## WRITTEN PROBLEM
Rewrite the records below from the start up to and including the line with "I will pos(131,184).", changing "magnifier" to "magnifying glass" and leaving everything else as it is.

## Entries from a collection
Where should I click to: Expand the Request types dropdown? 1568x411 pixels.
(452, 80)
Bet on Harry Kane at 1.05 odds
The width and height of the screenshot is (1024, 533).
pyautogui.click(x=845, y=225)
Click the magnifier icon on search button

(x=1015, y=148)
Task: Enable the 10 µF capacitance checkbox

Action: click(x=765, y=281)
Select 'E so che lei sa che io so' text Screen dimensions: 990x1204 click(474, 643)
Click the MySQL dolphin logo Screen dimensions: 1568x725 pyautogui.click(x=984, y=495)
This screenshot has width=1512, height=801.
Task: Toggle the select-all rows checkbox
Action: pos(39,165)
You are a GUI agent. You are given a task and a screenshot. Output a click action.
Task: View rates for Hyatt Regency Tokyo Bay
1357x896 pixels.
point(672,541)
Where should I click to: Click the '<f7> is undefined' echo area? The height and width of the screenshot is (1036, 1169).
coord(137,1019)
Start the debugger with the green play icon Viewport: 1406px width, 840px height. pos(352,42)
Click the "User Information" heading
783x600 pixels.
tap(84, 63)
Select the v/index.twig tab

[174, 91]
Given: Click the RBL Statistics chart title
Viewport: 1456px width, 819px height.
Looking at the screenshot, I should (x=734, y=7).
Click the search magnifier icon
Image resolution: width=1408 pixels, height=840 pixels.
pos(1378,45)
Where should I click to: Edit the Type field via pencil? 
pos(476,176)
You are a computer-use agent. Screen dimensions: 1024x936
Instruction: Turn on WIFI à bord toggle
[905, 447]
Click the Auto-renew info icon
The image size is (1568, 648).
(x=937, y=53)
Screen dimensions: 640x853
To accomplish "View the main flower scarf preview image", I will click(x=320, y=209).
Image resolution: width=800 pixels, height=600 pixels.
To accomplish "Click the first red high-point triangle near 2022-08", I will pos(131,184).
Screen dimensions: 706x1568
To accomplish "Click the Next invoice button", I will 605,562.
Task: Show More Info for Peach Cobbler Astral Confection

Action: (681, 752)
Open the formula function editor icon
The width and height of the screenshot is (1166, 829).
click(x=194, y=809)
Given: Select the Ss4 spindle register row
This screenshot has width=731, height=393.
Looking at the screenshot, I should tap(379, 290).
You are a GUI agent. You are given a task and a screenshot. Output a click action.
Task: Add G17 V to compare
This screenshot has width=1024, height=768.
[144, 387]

## SOLUTION TO THE PROBLEM
Where should I click to: Expand the Request types dropdown? 1568x411 pixels.
(452, 80)
Bet on Harry Kane at 1.05 odds
The width and height of the screenshot is (1024, 533).
pyautogui.click(x=845, y=225)
Click the magnifying glass icon on search button

(x=1015, y=148)
Task: Enable the 10 µF capacitance checkbox

Action: click(x=765, y=281)
Select 'E so che lei sa che io so' text Screen dimensions: 990x1204 click(474, 643)
Click the MySQL dolphin logo Screen dimensions: 1568x725 pyautogui.click(x=984, y=495)
This screenshot has width=1512, height=801.
Task: Toggle the select-all rows checkbox
Action: pos(39,165)
You are a GUI agent. You are given a task and a screenshot. Output a click action.
Task: View rates for Hyatt Regency Tokyo Bay
1357x896 pixels.
point(672,541)
Where should I click to: Click the '<f7> is undefined' echo area? The height and width of the screenshot is (1036, 1169).
coord(137,1019)
Start the debugger with the green play icon Viewport: 1406px width, 840px height. pos(352,42)
Click the "User Information" heading
783x600 pixels.
tap(84, 63)
Select the v/index.twig tab

[174, 91]
Given: Click the RBL Statistics chart title
Viewport: 1456px width, 819px height.
Looking at the screenshot, I should (x=734, y=7).
Click the search magnifying glass icon
Image resolution: width=1408 pixels, height=840 pixels.
pos(1378,45)
Where should I click to: Edit the Type field via pencil? 
pos(476,176)
You are a computer-use agent. Screen dimensions: 1024x936
Instruction: Turn on WIFI à bord toggle
[905, 447]
Click the Auto-renew info icon
The image size is (1568, 648).
(x=937, y=53)
Screen dimensions: 640x853
To accomplish "View the main flower scarf preview image", I will click(x=320, y=209).
Image resolution: width=800 pixels, height=600 pixels.
To accomplish "Click the first red high-point triangle near 2022-08", I will pos(131,184).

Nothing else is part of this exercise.